ABOUT AMERICAN ABERDEEN CATTLE
American Aberdeen cattle are easy calving, good-natured cattle that are very feed efficient and maintain themselves on grass.
They have excellent taste, texture and tenderness beef characteristics and exceptional ribeye area per hundred pounds of body weight which translates to very high yielding, high quality, high value beef carcasses. (Source: American Aberdeen Association)
BREEDING PROGRAMS WITH ABERDEEN CATTLE
• Full Blood
100% American Aberdeen cattle—verified by DNA.
• Aberdeen Plus
(25%-87.5%)—Percentage cattle with the non-Aberdeen portion coming from registered American Angus or American Red Angus. Aberdeen Plus must be registered with the American Aberdeen Association.
Percentage cattle (50%-87.499%)—Both sire and dam of a Moderator® must be registered with the American Aberdeen Association.
• Moderator Plus
Percentage cattle (25% to 50%)—Aberdeen genetics on at least one side of the pedigree, and must be registered with the American Aberdeen Association. Either the sire or dam (or both) of a Moderator Plus® must be registered with the American Aberdeen Association.
FACTS ABOUT ABERDEEN CATTLE
• They are 100% Angus.
• They were imported from a herd in Australia which descended from old Aberdeen Scottish lines obtained from champion breeding stock from US, Canada, Scotland and England.
• They are highly feed efficient.
• They excel on grass and are excellent grass converters.

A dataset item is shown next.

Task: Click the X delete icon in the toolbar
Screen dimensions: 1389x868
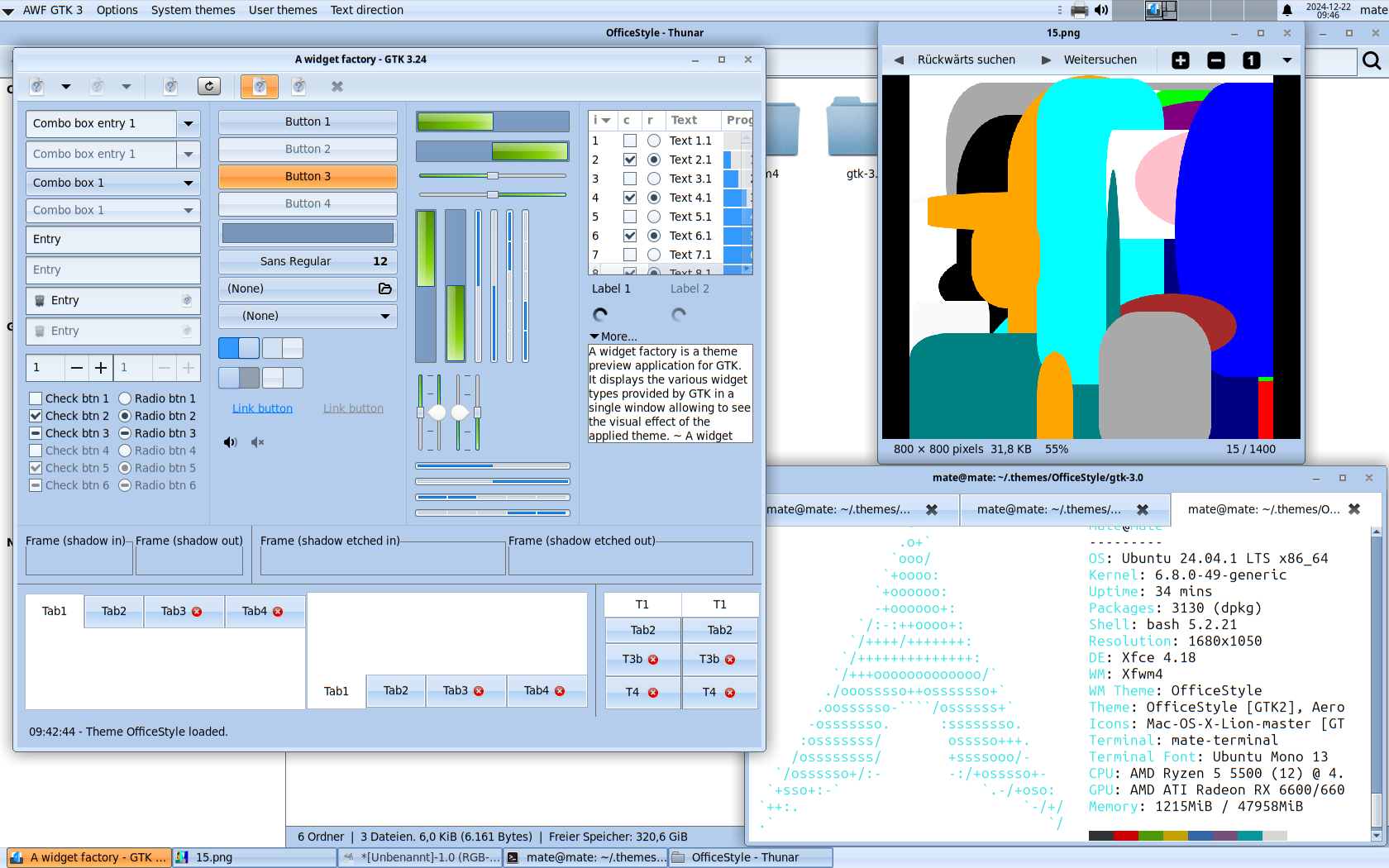Action: [x=337, y=86]
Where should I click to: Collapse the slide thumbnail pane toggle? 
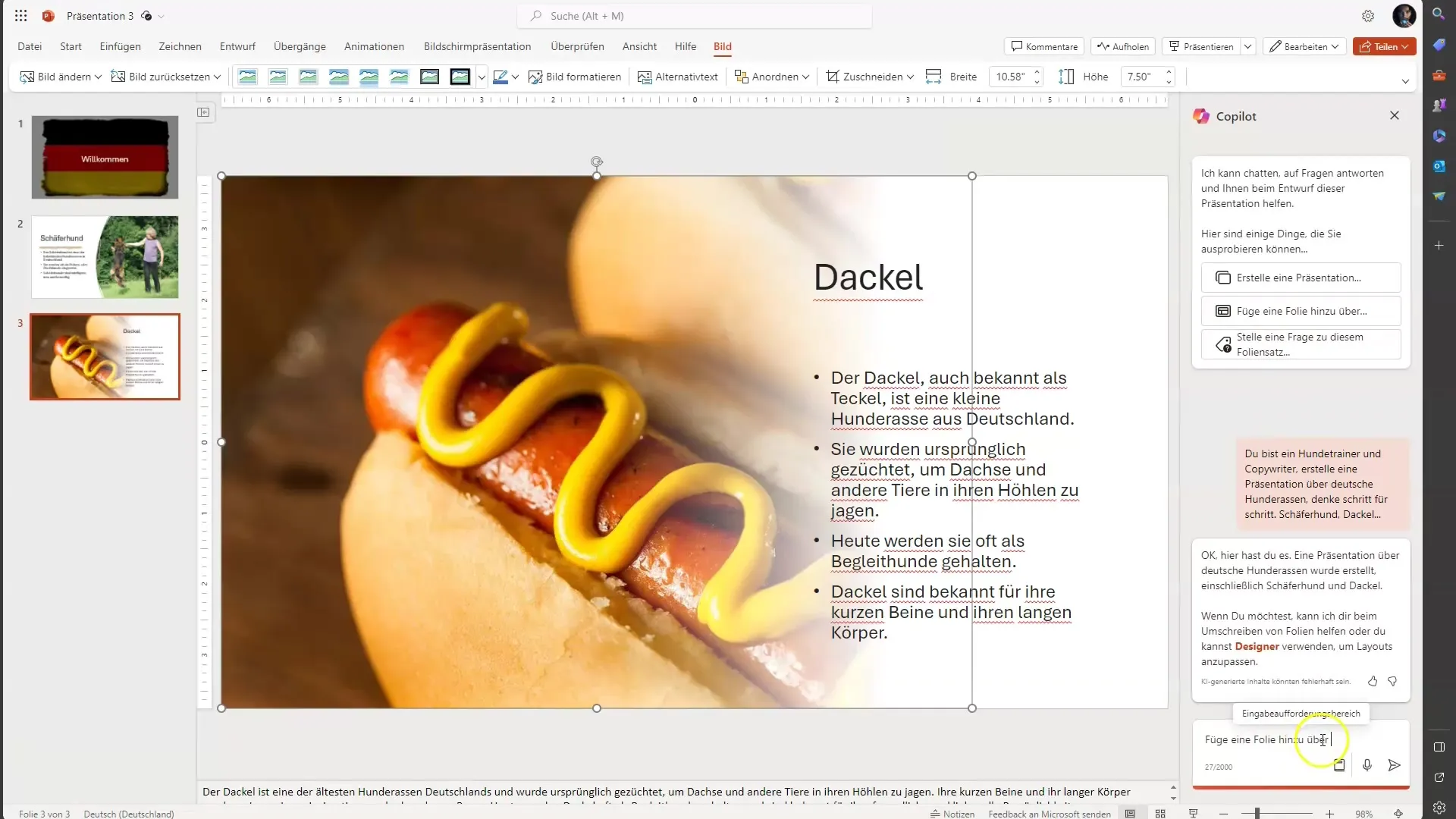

• They are eco-friendly due to their low need for grains and their lower stocking rates.
FREQUENTLY ASKED QUESTIONS
What is the average size?
Mature American Aberdeen bulls generally fall into a range of 45-48 inches measured at the hip and weigh from 1,300 to 1,600 pounds. Mature cows generally measure from 42-26 inches at the hip and weigh between 900 and 1,100 pounds. Topline Fullbloods generally fall into the larger end of the scale.
What impact can American Aberdeen cattle make in the commercial industry?
Given their feed requirements for a commercial operation there are less inputs, higher stocking rates and more rib eye area per 100 pounds of carcass weight.
American Aberdeen cross cattle are extremely well suited to grass-fed beef production as they are easy fleshing and will finish on a high roughage ration, producing high value carcasses with a minimum of input costs.